In the description of the present invention, it is to be understood that the terms "longitudinal", "lateral", "upper", "lower", "front", "rear", "left", "right", "vertical", "horizontal", "top", "bottom", "inner", "outer", and the like, indicate orientations or positional relationships based on those shown in the drawings, are merely for convenience of description of the present invention, and do not indicate or imply that the referenced devices or elements must have a particular orientation, be constructed and operated in a particular orientation, and thus, are not to be construed as limiting the present invention.

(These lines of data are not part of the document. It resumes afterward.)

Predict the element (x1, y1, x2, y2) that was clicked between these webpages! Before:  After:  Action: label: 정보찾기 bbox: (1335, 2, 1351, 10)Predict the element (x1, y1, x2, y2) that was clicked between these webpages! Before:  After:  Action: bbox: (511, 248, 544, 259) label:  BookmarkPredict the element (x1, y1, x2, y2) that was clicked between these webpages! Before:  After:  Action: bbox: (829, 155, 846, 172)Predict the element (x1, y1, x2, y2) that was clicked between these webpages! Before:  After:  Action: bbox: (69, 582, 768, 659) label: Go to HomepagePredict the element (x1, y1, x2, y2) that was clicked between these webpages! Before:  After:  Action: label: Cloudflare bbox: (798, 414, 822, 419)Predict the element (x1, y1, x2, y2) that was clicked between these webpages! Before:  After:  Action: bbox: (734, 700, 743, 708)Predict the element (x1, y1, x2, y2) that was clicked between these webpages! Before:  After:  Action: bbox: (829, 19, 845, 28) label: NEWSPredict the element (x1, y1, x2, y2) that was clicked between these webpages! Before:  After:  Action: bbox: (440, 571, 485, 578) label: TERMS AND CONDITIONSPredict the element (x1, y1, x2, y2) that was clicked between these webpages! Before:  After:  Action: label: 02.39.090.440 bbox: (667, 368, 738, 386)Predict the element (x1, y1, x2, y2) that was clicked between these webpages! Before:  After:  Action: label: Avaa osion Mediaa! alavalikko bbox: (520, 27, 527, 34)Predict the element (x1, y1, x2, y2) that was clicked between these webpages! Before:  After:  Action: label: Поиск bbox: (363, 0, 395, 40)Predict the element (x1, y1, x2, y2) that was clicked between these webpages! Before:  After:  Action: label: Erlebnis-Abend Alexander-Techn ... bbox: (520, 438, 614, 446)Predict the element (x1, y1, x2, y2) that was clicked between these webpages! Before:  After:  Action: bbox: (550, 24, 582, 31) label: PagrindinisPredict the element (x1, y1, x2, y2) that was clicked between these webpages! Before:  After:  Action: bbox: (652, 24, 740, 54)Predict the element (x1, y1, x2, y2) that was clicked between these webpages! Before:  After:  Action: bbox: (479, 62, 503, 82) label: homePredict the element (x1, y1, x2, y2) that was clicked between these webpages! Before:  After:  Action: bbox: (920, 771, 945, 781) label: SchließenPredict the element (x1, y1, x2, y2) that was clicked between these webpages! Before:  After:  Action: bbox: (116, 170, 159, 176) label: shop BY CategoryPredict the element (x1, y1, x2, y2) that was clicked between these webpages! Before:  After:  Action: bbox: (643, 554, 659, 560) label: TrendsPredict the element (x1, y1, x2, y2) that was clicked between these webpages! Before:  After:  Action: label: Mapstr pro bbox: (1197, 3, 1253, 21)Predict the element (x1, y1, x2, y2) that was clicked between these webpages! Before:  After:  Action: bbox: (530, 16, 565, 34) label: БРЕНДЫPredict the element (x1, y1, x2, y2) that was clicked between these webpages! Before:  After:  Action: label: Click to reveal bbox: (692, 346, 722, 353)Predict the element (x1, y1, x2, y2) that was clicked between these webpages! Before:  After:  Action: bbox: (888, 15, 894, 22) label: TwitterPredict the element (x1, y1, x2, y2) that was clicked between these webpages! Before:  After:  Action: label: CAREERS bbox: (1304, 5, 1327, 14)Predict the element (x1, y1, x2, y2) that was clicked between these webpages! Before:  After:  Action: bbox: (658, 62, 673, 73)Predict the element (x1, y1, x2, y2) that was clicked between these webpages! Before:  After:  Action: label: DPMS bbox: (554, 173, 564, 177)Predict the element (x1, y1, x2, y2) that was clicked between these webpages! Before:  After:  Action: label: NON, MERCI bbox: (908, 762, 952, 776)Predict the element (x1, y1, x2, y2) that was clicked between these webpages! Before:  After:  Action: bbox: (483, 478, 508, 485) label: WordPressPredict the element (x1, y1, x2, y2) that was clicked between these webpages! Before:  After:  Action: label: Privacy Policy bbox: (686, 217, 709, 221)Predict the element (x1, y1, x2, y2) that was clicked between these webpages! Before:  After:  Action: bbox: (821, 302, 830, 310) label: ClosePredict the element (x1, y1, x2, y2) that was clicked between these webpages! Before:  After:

The above-described embodiments are merely illustrative of the preferred embodiments of the present invention, and do not limit the scope of the present invention, and various modifications and improvements of the technical solutions of the present invention can be made by those skilled in the art without departing from the spirit of the present invention, and the technical solutions of the present invention are within the scope of the present invention defined by the claims.